If you use language-world in your research, please cite:

@misc{zentner2023conditionally,
      title={Conditionally Combining Robot Skills using Large Language Models},
      author={K. R. Zentner and Ryan Julian and Brian Ichter and Gaurav S. Sukhatme},
      year={2023},
      eprint={2310.17019},
      archivePrefix={arXiv},
      primaryClass={cs.LG}
}

Baseline Code and Results

Data files of the original experiments, as well as code is available in the llm-skill-mixing branch. Please note that this code is fairly unoptimized and uses an older API to the benchmark.

API Documentation

Detailed reference documentation is available here.

Language-World consists of three main components:

First, a set of natural language task descriptions available as a dictionary: language_world.TASK_DESCRIPTIONS: dict[str, str]

Second, a set of "scripted skills," that can be used to solve MT10 (and also function in other tasks).

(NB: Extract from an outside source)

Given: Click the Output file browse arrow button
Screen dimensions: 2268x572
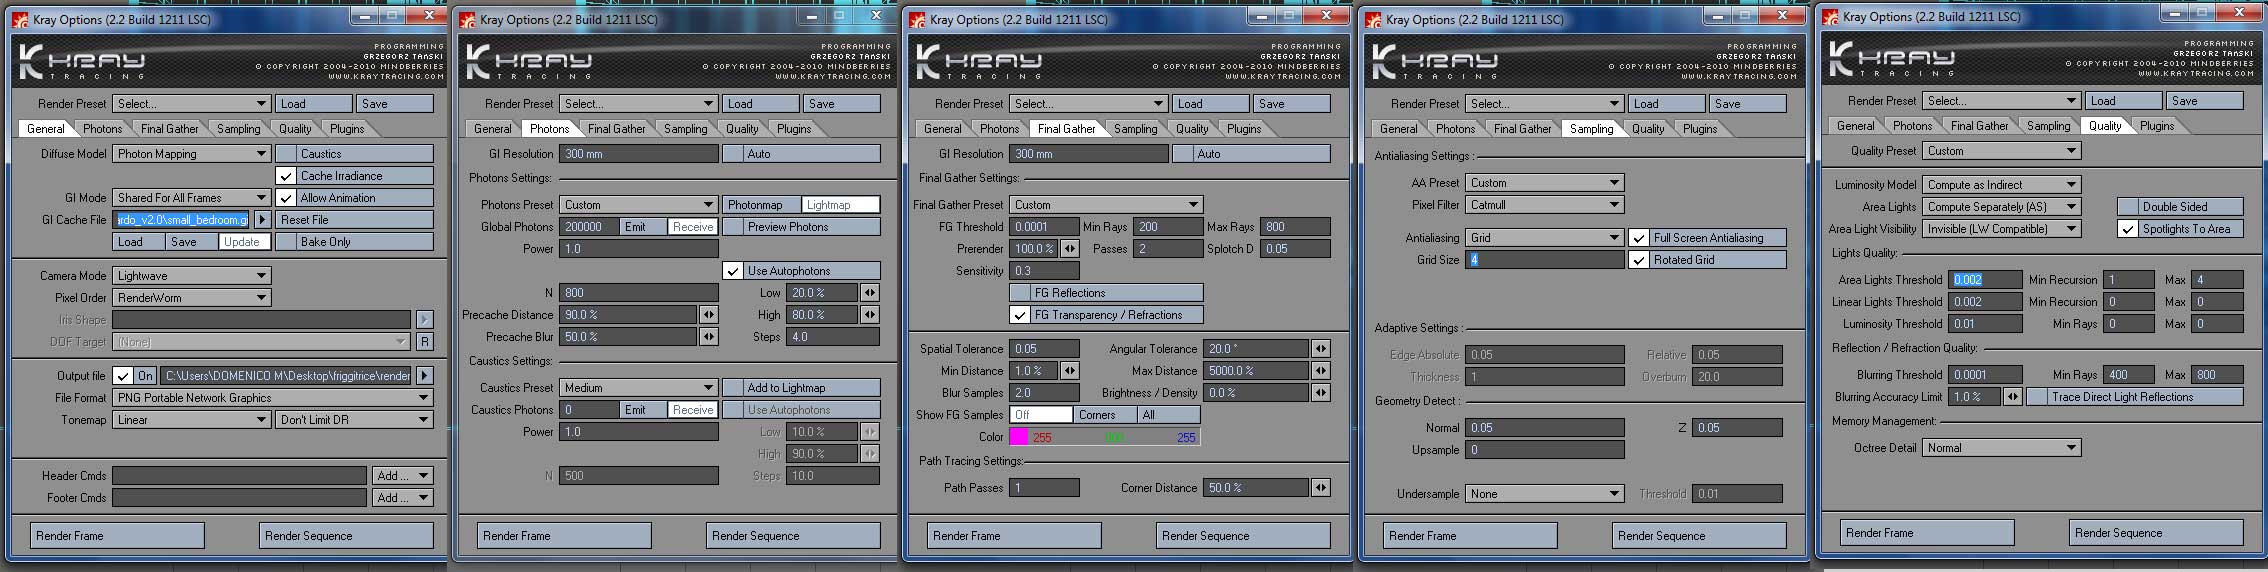Looking at the screenshot, I should [x=425, y=376].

language_world.SCRIPTED_SKILL_NAMES: list[str] lists the names of all scripted skills. language_world.run_scripted_skill(skill_name: str, obs: np.ndarray) -> np.ndarray produces an action given a skill name and observation.

Thirdly, a query answering function:

language_world.eval_queries(task_name: str, queries: List[str],
                            obs: np.ndarray, fuzzy: bool=False)

The query answering function can evaluate a large number of queries. Enabling the fuzzy flag will map unsupported queries to the nearest supported queries using string edit distance.

language_world.enumerate_base_queries(task_name: str) -> list[str] provides a list of the "base" queries for a task (i.e. those that do not contain conjunctions).

language_world.enumerate_all_queries(task_name: str) -> list[str] provides a list of all queries for a task.